Есть много способов убить поэта.
Твардовского убили тем, что отняли "Новый мир".
Жуковка
Февраль 1971
ТРЕТЬЕ ДОПОЛНЕНИЕ
(декабрь 1973)
НОБЕЛИАНА
"Нобелиана" - это я не придумал, это краткий телеграфный адрес Нобелевского фонда (Nobelianum), да ведь и так же принято обозначать всякие растянутые торжества или пышные оркестровые разработки. Со мной торжество-не торжество, мученье-не мученье, но суматошная разработка потянулась два полных года.
В странах нескованных чтo есть присуждение нобелевской премии писателю? Национальное торжество. А для самого писателя? Гряда, перевал жизни. Камю говорил, что он не достоин, Стейнбек - что готов от гордости львом рычать. (Правда, Хемингуэй на такую безделицу отвлечься не удосужился, ответил, что интереснее писать очередную книгу, - и то тоже правда, хоть и не без кокетства.)

• _Исходные данные_:

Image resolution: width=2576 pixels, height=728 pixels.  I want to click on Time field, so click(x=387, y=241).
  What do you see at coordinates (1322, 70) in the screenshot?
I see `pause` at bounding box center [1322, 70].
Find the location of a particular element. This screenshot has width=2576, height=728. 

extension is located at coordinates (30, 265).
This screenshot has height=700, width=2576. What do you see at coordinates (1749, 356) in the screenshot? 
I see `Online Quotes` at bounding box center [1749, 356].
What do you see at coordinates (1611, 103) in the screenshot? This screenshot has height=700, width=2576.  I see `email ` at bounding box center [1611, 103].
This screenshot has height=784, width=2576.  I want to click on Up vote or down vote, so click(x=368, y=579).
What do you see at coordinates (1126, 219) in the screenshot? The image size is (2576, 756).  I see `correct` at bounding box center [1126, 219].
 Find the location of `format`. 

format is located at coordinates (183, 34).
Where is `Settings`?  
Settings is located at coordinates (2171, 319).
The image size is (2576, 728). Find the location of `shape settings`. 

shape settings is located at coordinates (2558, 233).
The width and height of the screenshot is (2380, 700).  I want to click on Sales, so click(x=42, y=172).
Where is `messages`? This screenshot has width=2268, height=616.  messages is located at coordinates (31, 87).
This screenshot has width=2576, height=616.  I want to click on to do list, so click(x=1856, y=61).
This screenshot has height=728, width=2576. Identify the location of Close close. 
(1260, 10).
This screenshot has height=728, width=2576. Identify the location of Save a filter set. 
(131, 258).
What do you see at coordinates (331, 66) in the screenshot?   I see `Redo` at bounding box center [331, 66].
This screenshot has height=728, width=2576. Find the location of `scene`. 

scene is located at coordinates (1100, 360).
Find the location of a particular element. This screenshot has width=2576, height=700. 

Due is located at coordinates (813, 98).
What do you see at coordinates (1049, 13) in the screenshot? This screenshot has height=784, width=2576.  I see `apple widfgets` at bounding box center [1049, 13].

• _Задание_: Как будет выглядеть отрывок о Нобелевской премии, начиная с «В странах нескованных» и заканчивая «не без кокетства.)», если заменить «Камю» на «Фолкнер»? Приведите этот фрагмент полностью с такой заменой.

• _Ответ_:
В странах нескованных чтo есть присуждение нобелевской премии писателю? Национальное торжество. А для самого писателя? Гряда, перевал жизни. Фолкнер говорил, что он не достоин, Стейнбек - что готов от гордости львом рычать. (Правда, Хемингуэй на такую безделицу отвлечься не удосужился, ответил, что интереснее писать очередную книгу, - и то тоже правда, хоть и не без кокетства.)